Edit2: Nope, servfail is back.

Edit3: It seems like the query gives “NOERROR” after a restart of PowerDNS and keeps giving NOERROR until querycache times out

1 Like

@rickjanssen I’m still curious about whether your nameservers are anycast. If so, that could potentially explain random differences, if queries are routed to different servers. Also, sounds like you’re running PowerDNS. What version? I assume you’re running the same version on all nameservers?

Also, in what role are you experiencing failures? Are you acting as a hosting provider and doing issuances yourself that are failing? Or are you acting as a nameserver and getting customer reports that their renewals are failing? Our ideal recommendation is to handle renewal automatically 30 days in advance, and automatically retry errors. Do you have customers whose certificates are on the cusp of expiring? We have a temporary whitelisting mechanism, but it’s based on domain names rather than nameservers (because Unbound doesn’t make that information available to Boulder). We are currently using a list of domains that were showing SERVFAIL consistently, but if a domain was returning NOERROR some of the time it wouldn’t have made it onto the list.

I use a Mac machine, I’ll need to give a shot and install Unbound. Not sure how feasible it is.

I can also provide some logs & pcaps if you share an affected domain name the same way I did for @rickjanssen.

I sent you the error and the names via email.

One thing that stands out to me is that in the snippet that @cpu posted your nameserver returned an unexpected NSEC record which doesn’t prove the NODATA response (mail.gwvanpelt.nl. 86400 IN NSEC pop.gwvanpelt.nl. A AAAA RRSIG NSEC which would authenticate a mail.gwvanpelt.nl. NODATA response but not a pop.gwvanpelt.nl. response) which is why that specific query failed.

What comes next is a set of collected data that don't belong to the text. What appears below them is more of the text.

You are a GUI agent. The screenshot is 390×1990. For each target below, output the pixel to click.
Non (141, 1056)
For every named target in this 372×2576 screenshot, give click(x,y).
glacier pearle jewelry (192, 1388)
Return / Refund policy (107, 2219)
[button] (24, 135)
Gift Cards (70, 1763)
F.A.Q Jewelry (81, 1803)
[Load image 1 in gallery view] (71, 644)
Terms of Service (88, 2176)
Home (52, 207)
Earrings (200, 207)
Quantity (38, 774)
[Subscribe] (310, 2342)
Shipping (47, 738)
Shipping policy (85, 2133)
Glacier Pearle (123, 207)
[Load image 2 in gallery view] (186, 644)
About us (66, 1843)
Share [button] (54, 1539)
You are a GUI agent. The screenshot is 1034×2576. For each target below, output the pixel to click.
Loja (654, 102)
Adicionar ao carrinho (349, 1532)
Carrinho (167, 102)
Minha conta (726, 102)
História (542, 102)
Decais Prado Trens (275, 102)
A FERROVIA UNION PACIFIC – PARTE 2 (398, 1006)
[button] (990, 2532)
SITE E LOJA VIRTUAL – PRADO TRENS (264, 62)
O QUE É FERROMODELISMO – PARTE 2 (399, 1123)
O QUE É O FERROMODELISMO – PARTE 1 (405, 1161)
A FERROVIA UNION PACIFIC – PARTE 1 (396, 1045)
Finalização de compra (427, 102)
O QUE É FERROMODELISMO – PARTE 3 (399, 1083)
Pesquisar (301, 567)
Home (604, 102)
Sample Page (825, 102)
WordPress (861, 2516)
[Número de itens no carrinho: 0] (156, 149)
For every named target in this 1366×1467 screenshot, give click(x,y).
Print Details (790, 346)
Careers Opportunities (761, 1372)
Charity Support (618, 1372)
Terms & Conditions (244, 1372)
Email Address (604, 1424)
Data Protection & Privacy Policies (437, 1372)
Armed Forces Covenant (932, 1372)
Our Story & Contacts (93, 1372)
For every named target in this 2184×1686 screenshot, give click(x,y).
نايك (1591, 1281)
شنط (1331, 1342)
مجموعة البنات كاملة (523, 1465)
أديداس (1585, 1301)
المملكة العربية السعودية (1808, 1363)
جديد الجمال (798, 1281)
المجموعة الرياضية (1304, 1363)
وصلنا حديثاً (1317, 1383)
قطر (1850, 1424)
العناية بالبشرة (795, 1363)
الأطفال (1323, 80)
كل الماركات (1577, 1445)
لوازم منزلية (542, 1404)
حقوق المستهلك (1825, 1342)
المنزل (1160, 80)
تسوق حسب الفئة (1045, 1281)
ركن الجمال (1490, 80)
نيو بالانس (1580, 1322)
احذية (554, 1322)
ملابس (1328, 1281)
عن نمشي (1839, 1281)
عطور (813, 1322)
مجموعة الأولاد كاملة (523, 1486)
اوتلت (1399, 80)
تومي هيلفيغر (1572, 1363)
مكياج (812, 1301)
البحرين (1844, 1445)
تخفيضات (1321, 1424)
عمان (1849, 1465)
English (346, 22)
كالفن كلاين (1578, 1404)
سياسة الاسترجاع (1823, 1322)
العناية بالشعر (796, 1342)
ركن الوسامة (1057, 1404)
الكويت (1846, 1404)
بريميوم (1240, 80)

That said I’m unable to replicate this as whenever I query your servers I instead get valid NSEC3 records back which makes me think there is something funky going on behind the scenes. As far as I understand it PowerDNS has to be explicitly configured to serve either NSEC or NSEC3 so is it possible you have a mix of servers and one is acting up or something?

1 Like

This any help?

http://dnsviz.net/d/pop.gwvanpelt.nl/dnssec/?rr=257&a=all&ds=all&doe=on&ta=.&tk=

@jsha We do not use anycast, but I can explain a little further what happens now:

nsX had no questions about sub.domain.nl -> cache is clear
nsX receives a quistion about CAA of sub.domain.nl -> cache is filled with TTL of 300 seconds -> request verified
nsX receives after 45 seconds another call for CAA of sub.domain.nl -> cache is used -> request verified
nsX receives after 310 seconds another call for CAA of sub.domain.nl -> problem occurs -> request failed

since the round robin technique of DNS servers is changing from ns1 to 2 to 3 the random answers started to confuse us. We blocked the ns1 and 2 in the ip table of a random Ubuntu 16.04 serverwith unbound 1.5.8-1unbuntu1 and set specifiek forced forwarding to ns3.zxcs.nl. I started to loop every second requesting CAA records from unbound at 127.0.0.1 and NOERROR stayed for the length of the cache, followed by SERVFAIL when the cache expired. Restarting PowerDNS the NOERROR came back for exactly 301 seconds, lowering the query cache TTL to 60 made it 61 seconds.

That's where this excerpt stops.